The three-team play-off was contested over two matches with Canterbury receiving bye straight to the final match. Melita Eagles defeated Corinthians in the first match, gaining direct entry into First Division, leaving Corinthians with one last chance to remain in the top tier with the next match against the aforementioned Canterbury. However, Canterbury would win the match for final play-off spot, 1–0.

| Match | Team A | Score | Team B | Scorers |
|---|---|---|---|---|
| Spot 1 | Corinthian BESC | 0–3 | Melita Eagles | McDonald 2, Jaros (Melita). |
| Spot 2 | Corinthian BESC | 0–1 | Canterbury | Rinos (C'bury). |

== Statistics and awards ==
=== Top Star Award ===
Soccer World reporters awarded stars out of six to players throughout the 18 rounds. The player with the highest stars was Brian Lincoln with 4.27. Only 10 players averaged four points or more.
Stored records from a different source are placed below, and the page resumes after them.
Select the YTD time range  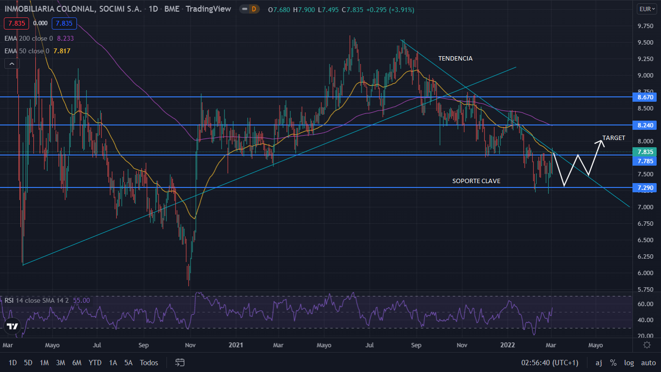(95, 362)
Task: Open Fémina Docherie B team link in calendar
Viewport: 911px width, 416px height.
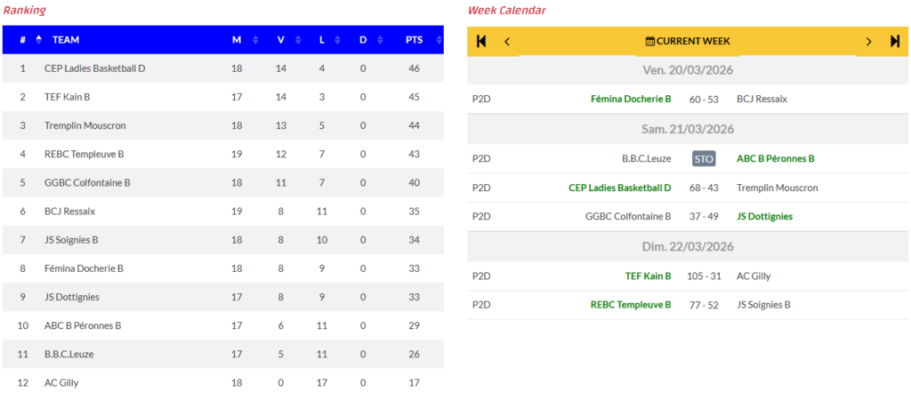Action: [x=631, y=100]
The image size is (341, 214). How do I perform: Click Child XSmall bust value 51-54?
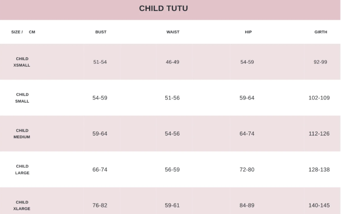click(100, 62)
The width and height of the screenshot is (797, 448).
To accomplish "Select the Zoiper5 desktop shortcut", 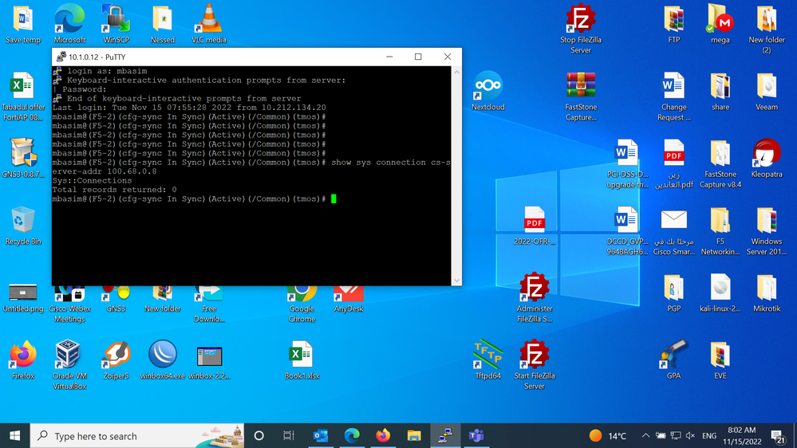I will point(116,356).
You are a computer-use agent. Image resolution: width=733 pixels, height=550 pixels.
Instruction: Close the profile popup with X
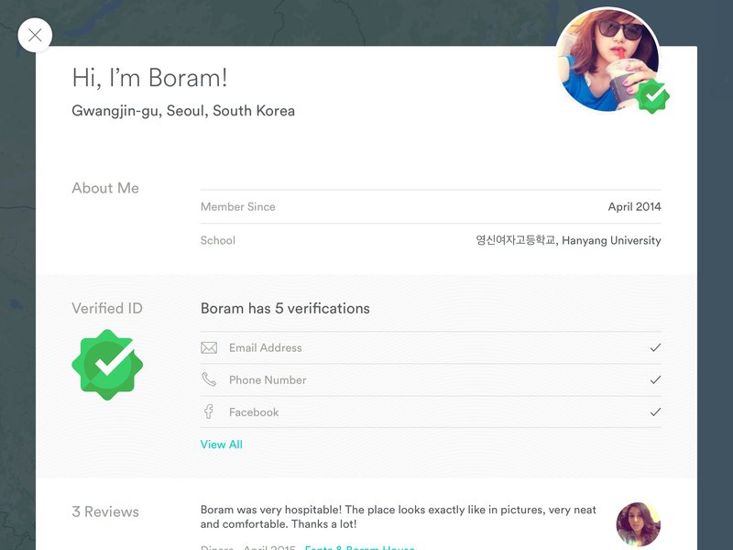coord(35,35)
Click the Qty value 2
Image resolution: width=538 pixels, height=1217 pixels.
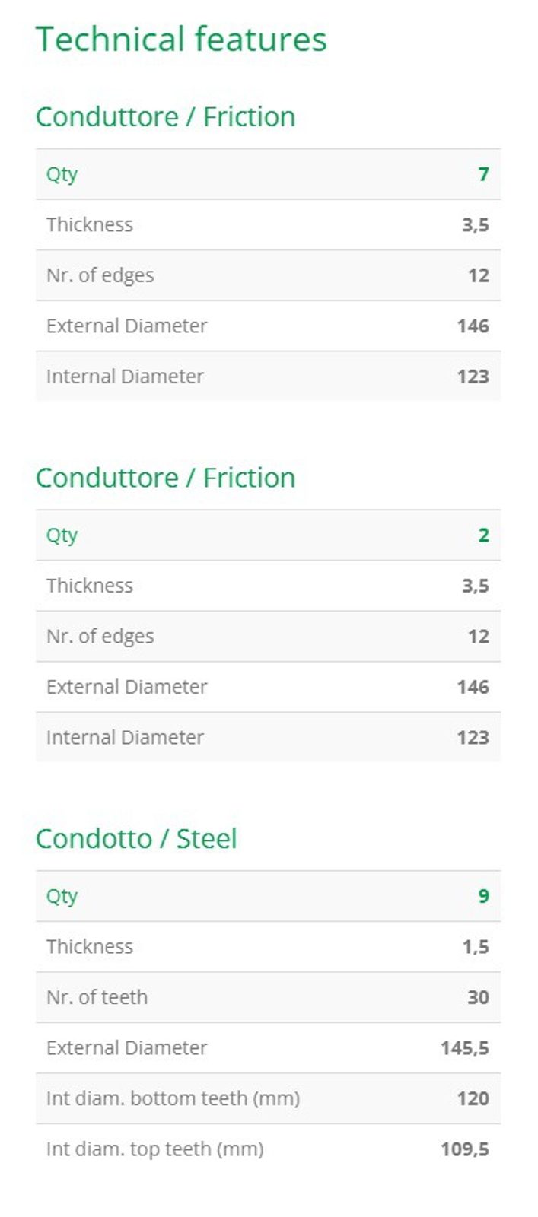(x=483, y=535)
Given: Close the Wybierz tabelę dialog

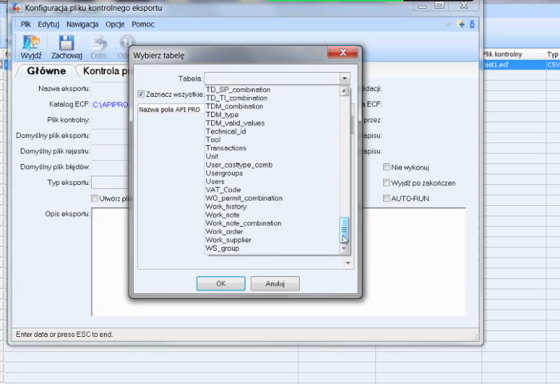Looking at the screenshot, I should click(342, 52).
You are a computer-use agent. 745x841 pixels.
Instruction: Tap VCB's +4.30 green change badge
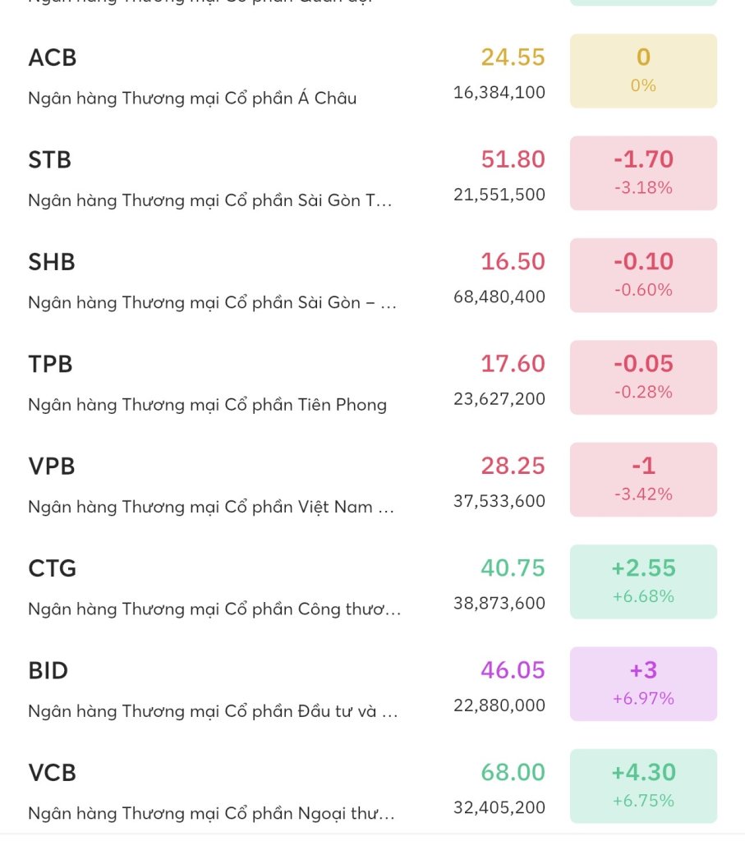click(x=643, y=786)
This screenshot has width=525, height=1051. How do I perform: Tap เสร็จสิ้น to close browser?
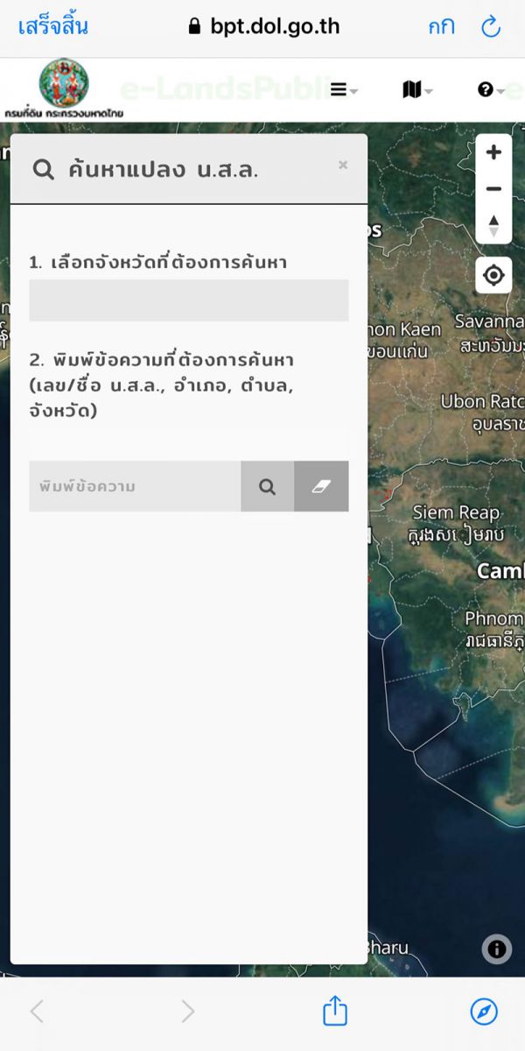(x=53, y=26)
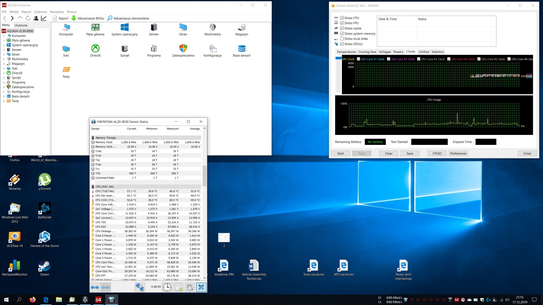Viewport: 543px width, 305px height.
Task: Expand the Multimedia tree node
Action: (x=4, y=59)
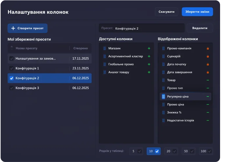
Task: Click plus icon beside Глобальне промо
Action: pyautogui.click(x=149, y=64)
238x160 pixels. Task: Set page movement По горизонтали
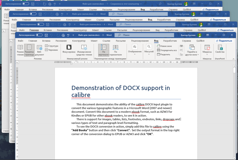coord(116,50)
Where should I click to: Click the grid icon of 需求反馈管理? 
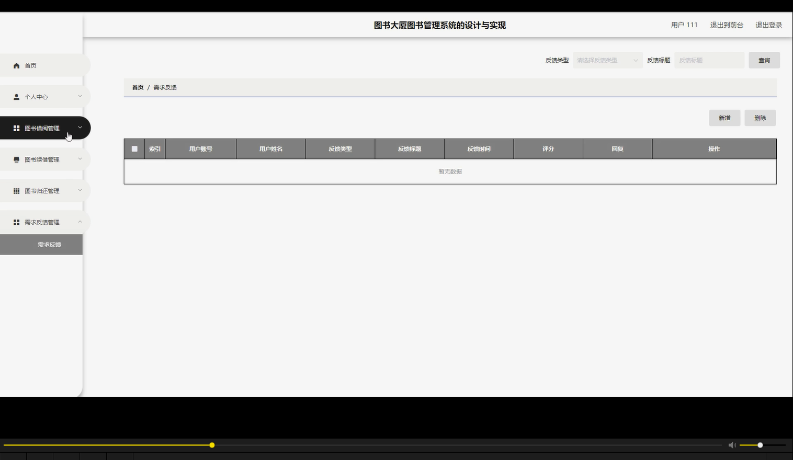click(16, 222)
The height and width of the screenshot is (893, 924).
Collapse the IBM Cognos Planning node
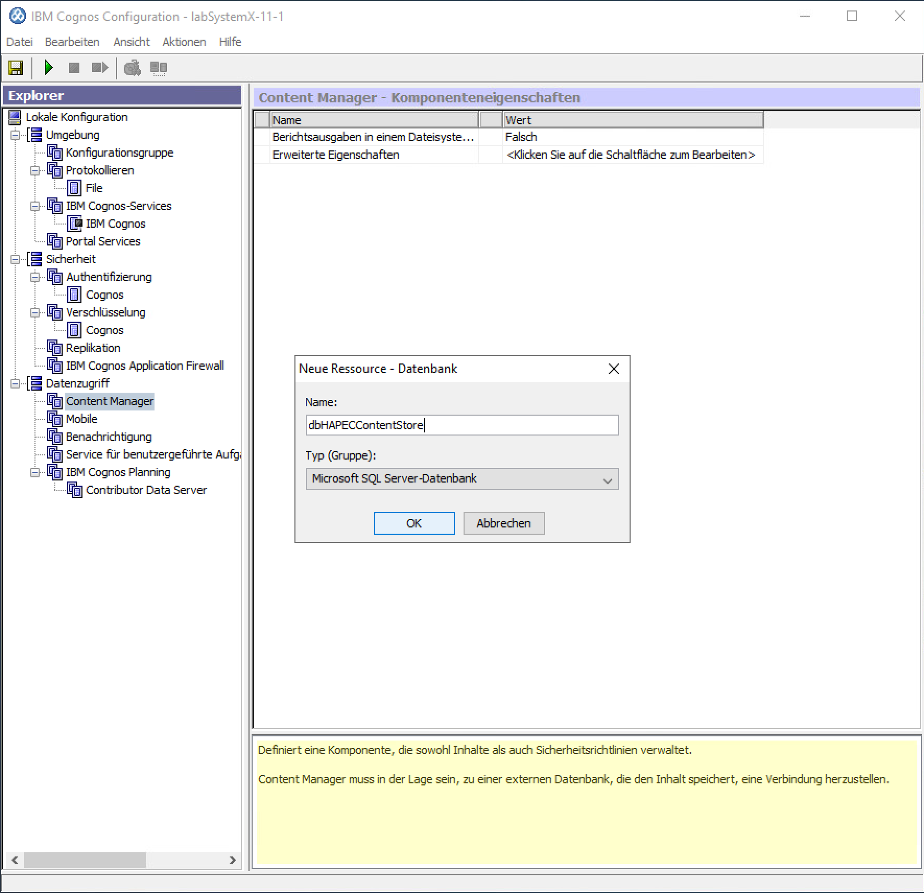35,473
Below left is the list of all ten players and below right is the team of the year:

| Player | Team | Rating |
|---|---|---|
| Brian Lincoln | South Sydney-Croatia | 4.27 |
| Alan Marnoch | Hakoah-Eastern Suburbs | 4.18 |
| Adrian Ringland | South Coast United | 4.05 |
| Cliff van Blerk | APIA Leichhardt | 4.05 |
| Danny Walsh | Hakoah-Eastern Suburbs | 4.05 |
| Ricardo Campana | APIA Leichhardt | 4.00 |
| Barry Salisbury | South Coast United | 4.00 |
| Mita Stojanovic | Yugal | 4.00 |
| Johnny Warren | St George-Budapest | 4.00 |
| Alan Westwater | Pan Hellenic | 4.00 |

===Top scorers===
John Giacometti was the season's top goalscorer for the second year consecutively, with 20 goals. Below is a list of the top ten goalscorers for the season:

| Player | Team | Goals |
| John Giacometti | APIA | 20 |
| George Yardley | St. George | 19 |
| Errol Freeme | South Coast | 13 |
| John Keddie | Cumberland |
| Johnny Watkiss | APIA |
| Johnny Warren | St. George | 12 |
| John Karyannis | Pan Hellenic | 11 |
| Herbert Ninaus | Hakoah |
| Jim Harding | Hakoah | 9 |
| Joe Alagich | Yugal | 8 |
| Bill Kerklaan | APIA |

===Attendances===
Below is a list of attendances by club:

| Rank | Club | Total attendance | Highest home attendance |
|---|---|---|---|
| 1 | APIA Leichhardt | 96,200 | 10,500 |
| 2 | Pan Hellenic | 82,200 | 8,100 |
| 3 | St. George-Budapest | 50,100 | 6,100 |
| 4 | Hakoah-Eastern Suburbs | 46,400 | 7,200 |
| 5 | Prague | 45,500 | 8,016 |
| 6 | Yugal | 40,000 | 4,700 |
| 7 | South Sydney-Croatia | 39,000 | 3,500 |
| 8 | South Coast United | 37,000 | 4,700 |
| 9 | Cumberland United | 30,600 | 5,025 |
| 10 | Corinthian BESC | 38,200 | 3,350 |

== Other competitions ==
=== Ampol Cup ===
The season began with the tenth edition of the floodlit pre-season night series (ninth as the Ampol Cup), culminating with the double-header third place playoff and Final on 20 March in front of 8,700 spectators.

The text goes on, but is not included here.